# SET TASK
Reproduce the items starting at the line containing "Click the horizontal table scrollbar" and ending at the line containing "coord(332,454)", leaving out the pictures.

# RAW RECORDS
____

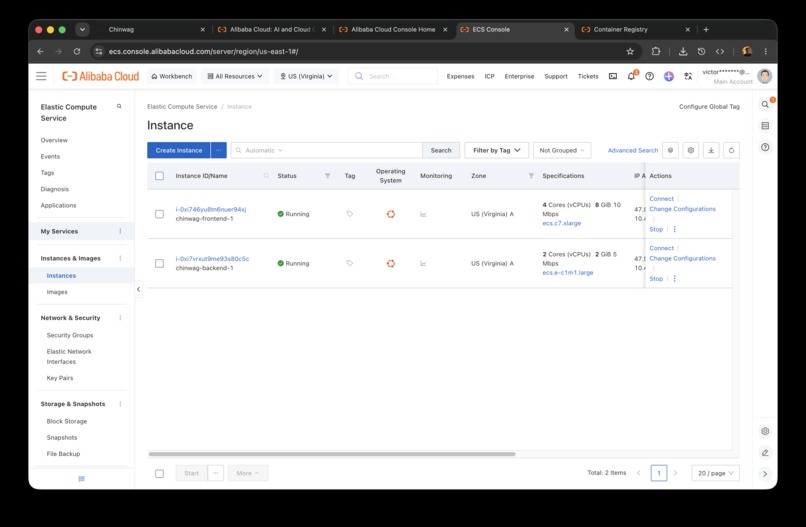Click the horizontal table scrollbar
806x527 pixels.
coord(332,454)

____

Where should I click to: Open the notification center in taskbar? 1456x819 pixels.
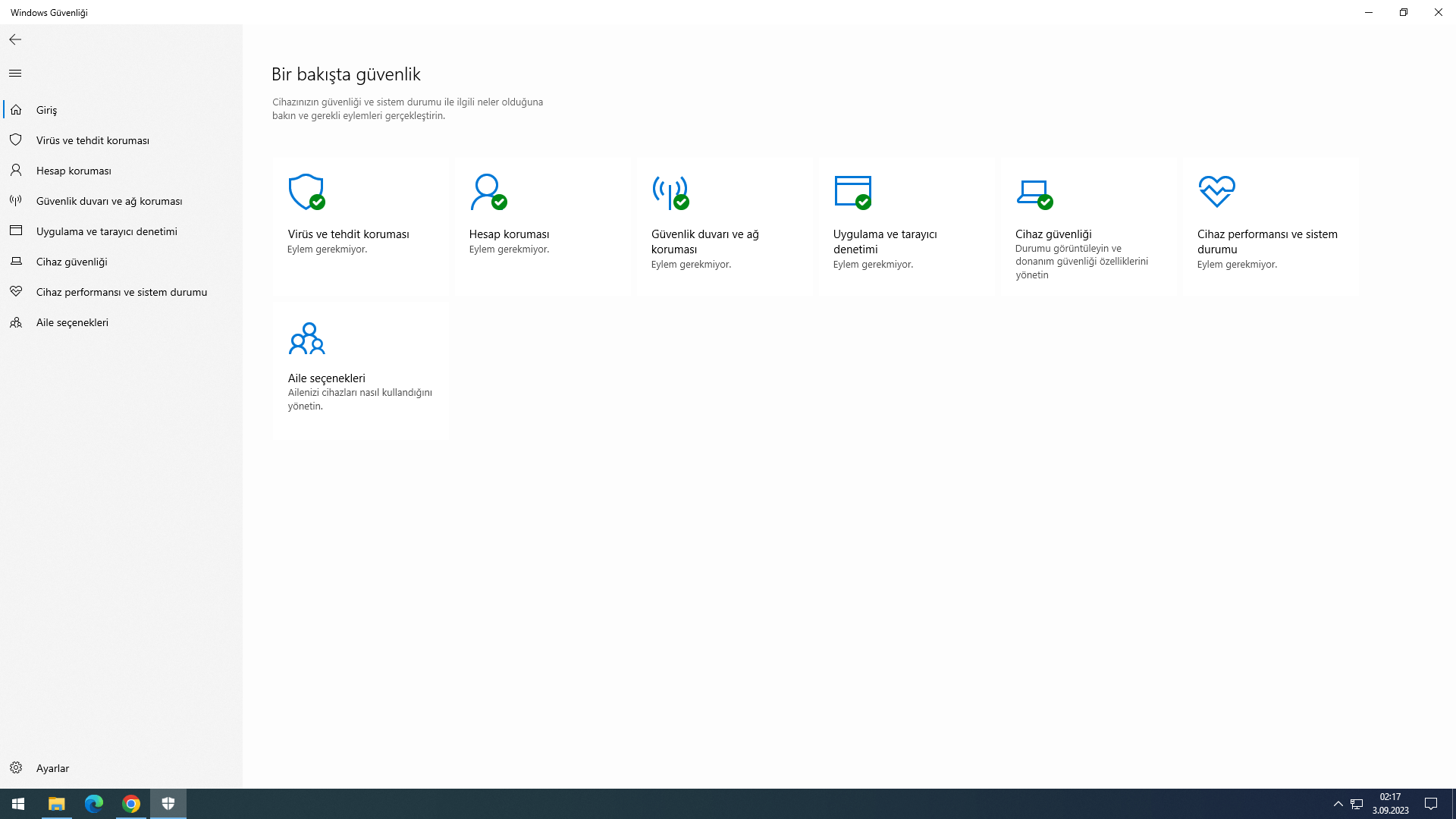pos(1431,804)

____

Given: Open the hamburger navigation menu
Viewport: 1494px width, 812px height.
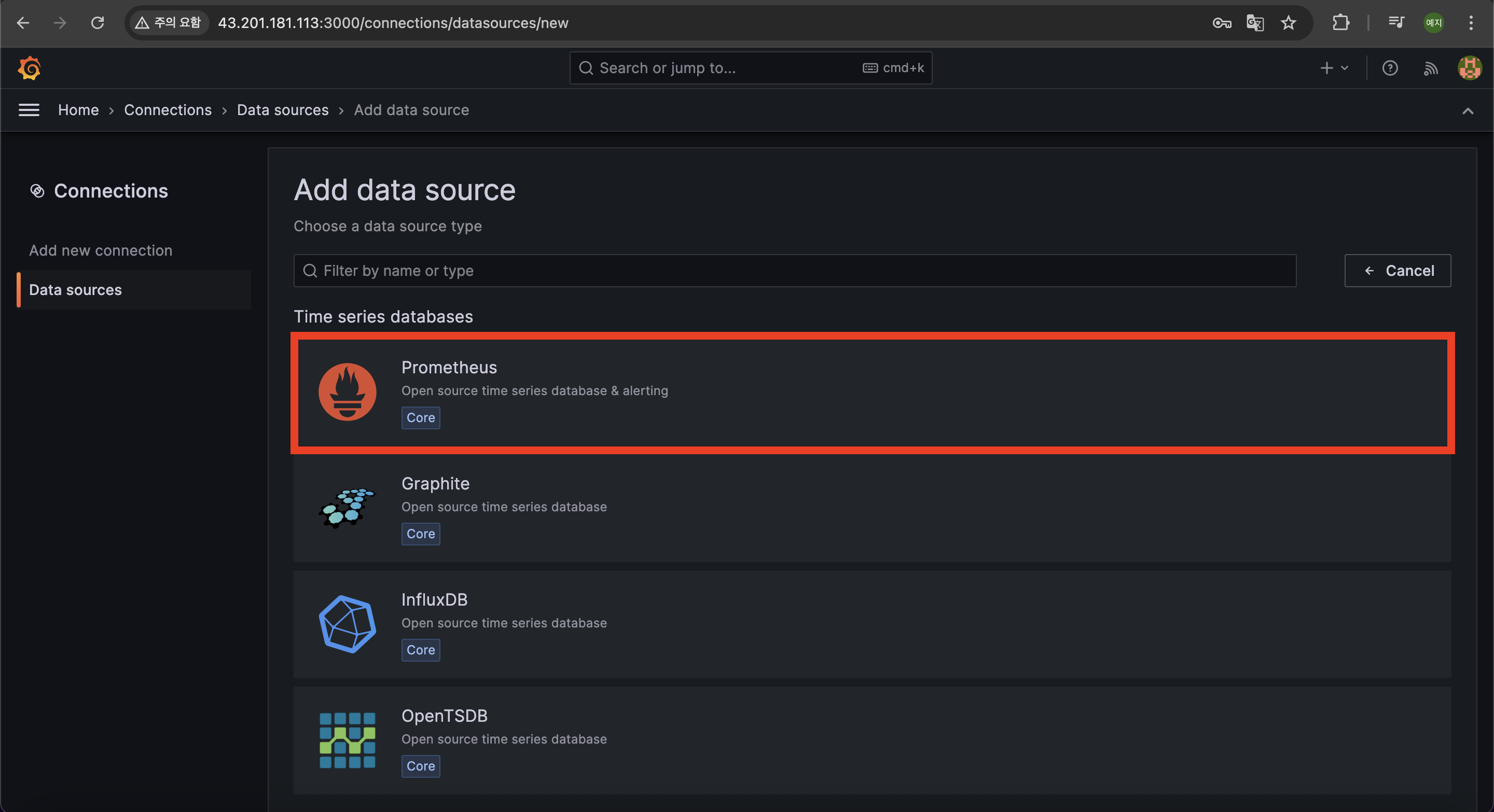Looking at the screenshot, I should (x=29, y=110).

____

# EXERCISE OUTPUT
Click the horizontal table scrollbar
806x527 pixels.
coord(332,454)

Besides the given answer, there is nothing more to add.